__Excerpt to read__.
No MacBook Air Killer, All MacBook Air Filler

Microsoft's Surface Laptops also may have an AI problem...
Surface Laptop review: Microsoft’s best MacBook Air competitor yet
Microsoft finally makes Windows on Arm worthwhile.

Tom Warren really likes Microsoft's new Surface Laptop. But he's also a Windows guy. Reading this as someone who hasn't regularly used Windows in 20 years,1 my takeaway is different. Basically, it sounds like Microsoft has (finally) done a good job creating an answer to Apple's MacBook Air – 16 years after the launch of the first Air, but to be more fair, just about four years since the first MacBooks running Apple Silicon, which truly moved the ball forward for laptops – but these Surfaces don't actually move the ball forward for laptops in any meaningful way. Nor is it going to entice any MacBook users to switch. It's just a great update if you were already a Windows user with a Surface Laptop previously.

Even then, it still feels a bit goalpost-shifty to compare the Surface Laptop, which has a fan, to the MacBook Air, which does not. That fan allows Microsoft to run their CPU, in this case, the new Qualcomm Snapdragon X Elite, hotter and thus, faster. Apple also offers a laptop with a fan, it's called a MacBook Pro. It's not the comparison Microsoft or Qualcomm wish to make here, and I guess that's fine since it's the Air which is the best-selling laptop and in the price-range of these machines from Microsoft. But it's just not exactly apples-to-Apple.2

Fan aside – and to be clear, Warren notes that it only really kicked on while he was doing his benchmark tests, but it wasn't noticeable during regular usage; also true with a MacBook Pro, btw – the benchmarks indicate a machine that is somewhat faster than the MacBook Air. But really only when it comes to multi-core performance. So for, say, browsing the web, this simply won't matter and the MacBook Air will still likely be faster.

Also, it sounds like the emulator, a feature which Microsoft has been touting to no end, still mostly sucks. And this matters not only for performance but for the element of the device most highly-touted: battery life. It sounds like Microsoft has finally gotten battery life on the Surface Laptop to a good place, if you're using apps optimized for ARM64, which isn't a huge number right now. That will change with time, of course, but again, this is stuff that Microsoft touted as being solved.

But the real lump of coal:

For all the improvements in battery life and performance, the Surface Laptop is also a Copilot Plus PC with a neural processing unit (NPU) for new built-in AI features in Windows. Microsoft has made a big deal about these, with Recall supposed to be the flagship feature on these new laptops. Recall has been delayed due to security concerns, and it’s a delay that has overshadowed the entire launch of Copilot Plus PCs. It’s why you’re only reading this review now and not on launch day last week.

__Parts of the exercise__.
**A)** In the commentary on the Surface Laptop review, which processor runs in the new Surface Laptop?
**B)** Please rewrite the commentary on the Surface Laptop review starting at "Microsoft's Surface Laptops" and ending at "on Arm worthwhile.", substituting "rival" for "competitor".

__Records provided__.
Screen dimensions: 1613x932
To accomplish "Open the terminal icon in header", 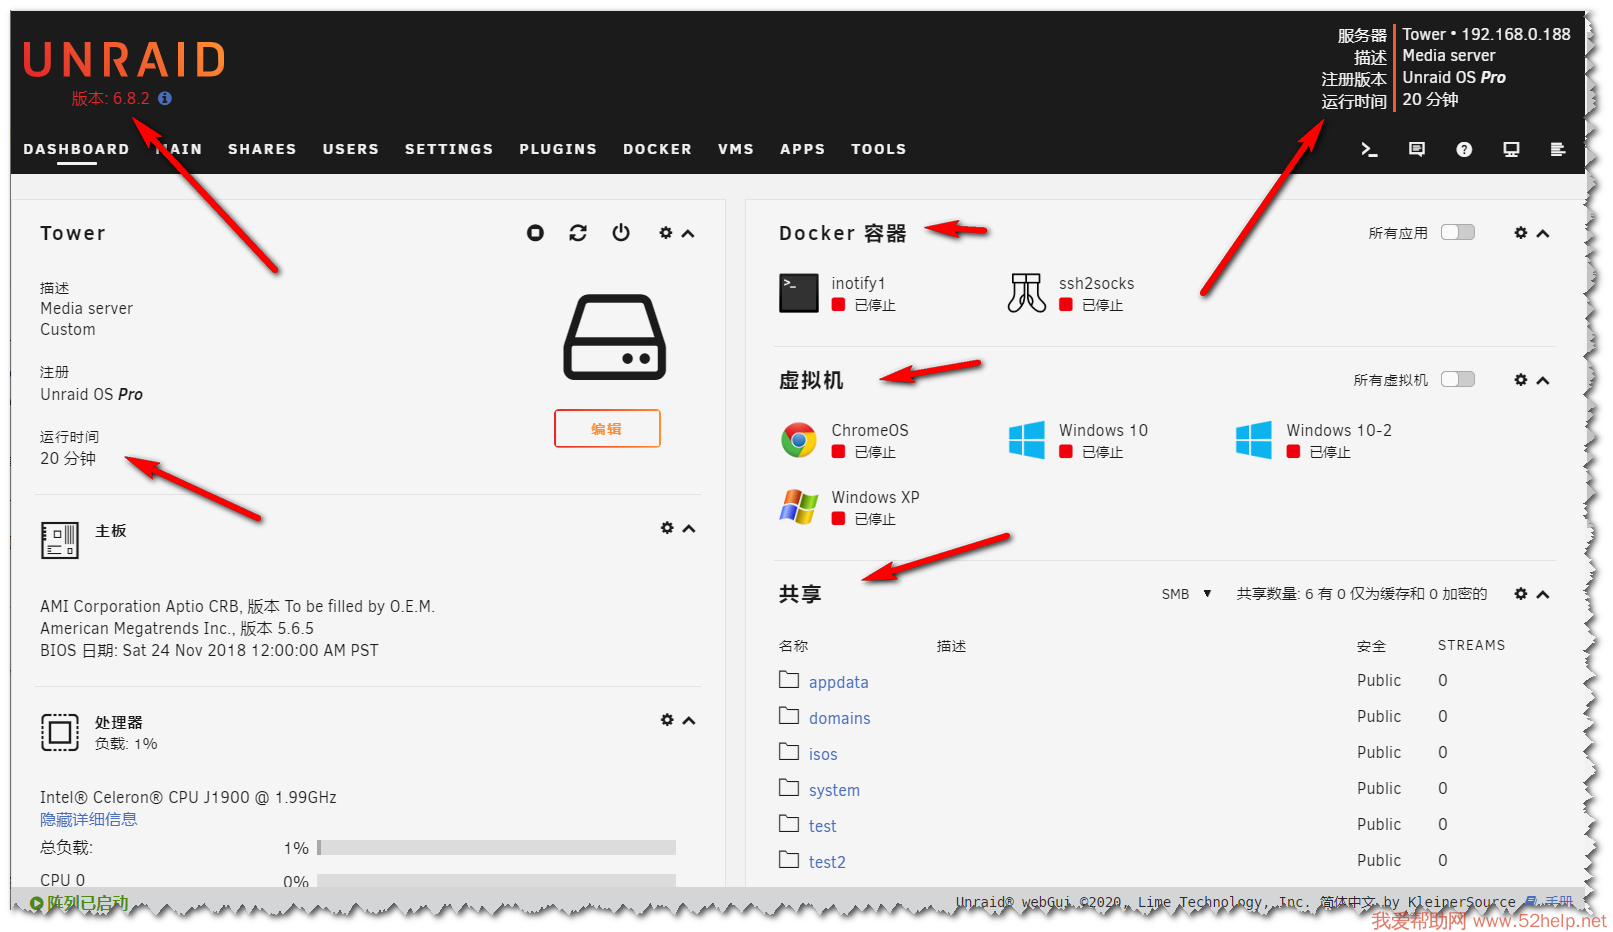I will (1369, 149).
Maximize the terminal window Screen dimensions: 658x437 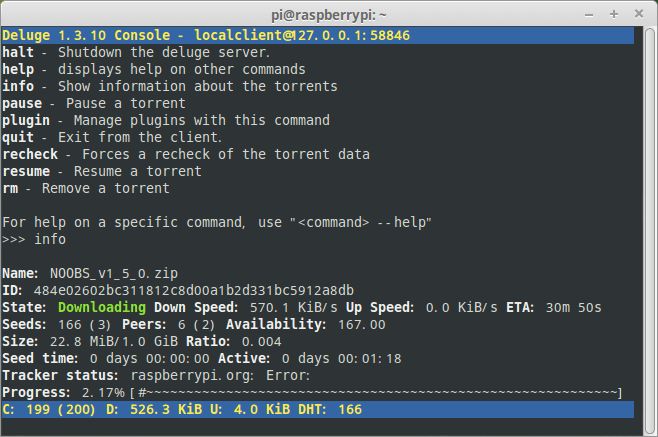click(x=614, y=14)
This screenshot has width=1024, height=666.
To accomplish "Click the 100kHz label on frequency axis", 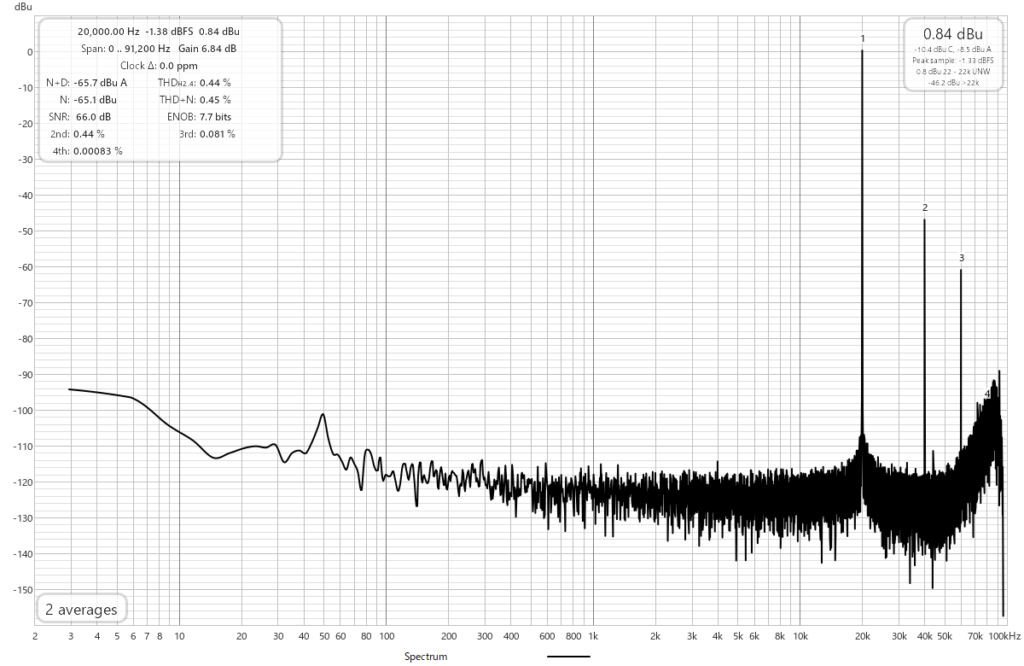I will point(1004,636).
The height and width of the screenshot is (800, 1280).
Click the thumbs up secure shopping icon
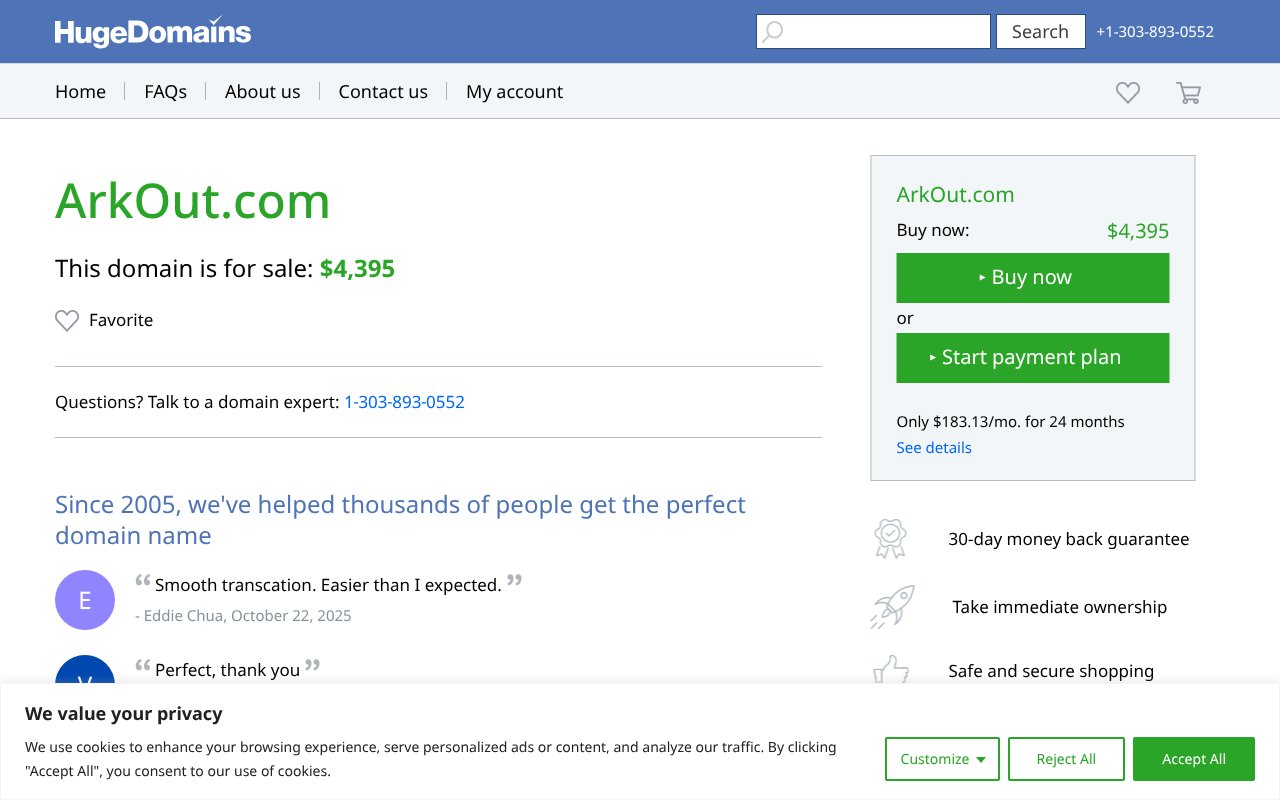click(891, 671)
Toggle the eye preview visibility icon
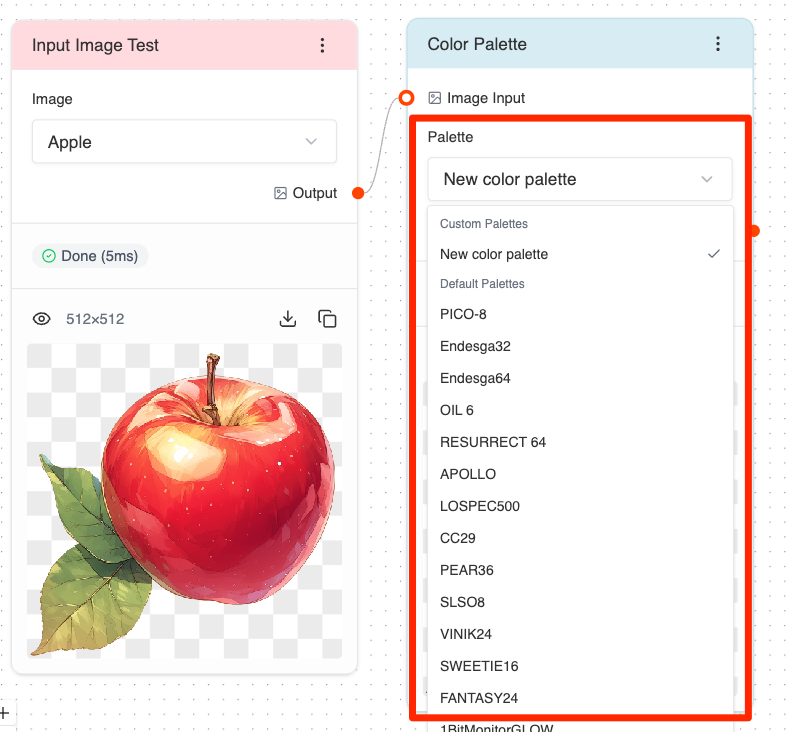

__Outputs for the tasks__.
**A)** The Qualcomm Snapdragon X Elite.

**B)**
Microsoft's Surface Laptops also may have an AI problem...
Surface Laptop review: Microsoft’s best MacBook Air rival yet
Microsoft finally makes Windows on Arm worthwhile.